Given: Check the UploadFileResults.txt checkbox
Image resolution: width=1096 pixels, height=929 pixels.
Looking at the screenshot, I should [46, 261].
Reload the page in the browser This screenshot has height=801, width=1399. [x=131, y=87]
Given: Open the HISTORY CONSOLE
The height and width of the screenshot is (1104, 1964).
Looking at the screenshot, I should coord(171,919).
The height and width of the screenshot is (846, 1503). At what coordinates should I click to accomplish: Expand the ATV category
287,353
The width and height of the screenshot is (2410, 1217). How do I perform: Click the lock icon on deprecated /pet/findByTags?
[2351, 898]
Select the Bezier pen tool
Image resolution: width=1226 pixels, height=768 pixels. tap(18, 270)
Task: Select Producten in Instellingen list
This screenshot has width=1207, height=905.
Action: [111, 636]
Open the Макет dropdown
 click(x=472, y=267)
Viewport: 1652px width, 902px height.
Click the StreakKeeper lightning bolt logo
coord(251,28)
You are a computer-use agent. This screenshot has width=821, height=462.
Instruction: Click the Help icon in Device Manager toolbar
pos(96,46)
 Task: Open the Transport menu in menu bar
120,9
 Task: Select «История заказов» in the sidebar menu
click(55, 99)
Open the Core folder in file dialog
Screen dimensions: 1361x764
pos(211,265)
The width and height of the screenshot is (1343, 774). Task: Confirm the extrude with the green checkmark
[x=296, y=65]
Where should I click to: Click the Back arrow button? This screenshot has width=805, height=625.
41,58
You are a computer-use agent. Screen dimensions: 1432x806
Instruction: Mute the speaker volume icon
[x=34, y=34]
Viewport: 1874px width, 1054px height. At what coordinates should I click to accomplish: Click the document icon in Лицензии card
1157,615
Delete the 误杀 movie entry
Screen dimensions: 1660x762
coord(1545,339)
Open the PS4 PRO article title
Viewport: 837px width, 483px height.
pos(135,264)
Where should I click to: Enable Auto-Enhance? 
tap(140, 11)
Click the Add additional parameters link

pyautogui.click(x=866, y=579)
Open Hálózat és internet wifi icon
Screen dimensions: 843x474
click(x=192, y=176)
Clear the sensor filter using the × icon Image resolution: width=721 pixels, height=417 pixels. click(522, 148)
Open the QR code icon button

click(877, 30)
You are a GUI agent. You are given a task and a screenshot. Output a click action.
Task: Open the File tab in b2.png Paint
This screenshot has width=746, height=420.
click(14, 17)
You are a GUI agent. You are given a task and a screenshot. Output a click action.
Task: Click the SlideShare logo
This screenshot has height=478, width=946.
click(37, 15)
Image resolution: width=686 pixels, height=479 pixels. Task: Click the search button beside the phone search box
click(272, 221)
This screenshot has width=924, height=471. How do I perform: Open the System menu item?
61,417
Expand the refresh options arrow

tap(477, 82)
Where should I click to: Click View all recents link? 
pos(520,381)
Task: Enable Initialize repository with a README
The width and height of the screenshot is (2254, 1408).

Task: Within the material above, copy exactly the lines from the line that holds "The width and height of the screenshot is (1343, 774)." up to and including the line that holds "Task: Open the File tab in b2.png Paint".

Finished exercise:
The width and height of the screenshot is (1343, 774). Task: Confirm the extrude with the green checkmark
[x=296, y=65]
Where should I click to: Click the Back arrow button? This screenshot has width=805, height=625.
41,58
You are a computer-use agent. Screen dimensions: 1432x806
Instruction: Mute the speaker volume icon
[x=34, y=34]
Viewport: 1874px width, 1054px height. At what coordinates should I click to accomplish: Click the document icon in Лицензии card
1157,615
Delete the 误杀 movie entry
Screen dimensions: 1660x762
coord(1545,339)
Open the PS4 PRO article title
Viewport: 837px width, 483px height.
pos(135,264)
Where should I click to: Enable Auto-Enhance? 
tap(140, 11)
Click the Add additional parameters link

pyautogui.click(x=866, y=579)
Open Hálózat és internet wifi icon
Screen dimensions: 843x474
click(x=192, y=176)
Clear the sensor filter using the × icon Image resolution: width=721 pixels, height=417 pixels. click(522, 148)
Open the QR code icon button

click(877, 30)
You are a GUI agent. You are given a task and a screenshot. Output a click action.
Task: Open the File tab in b2.png Paint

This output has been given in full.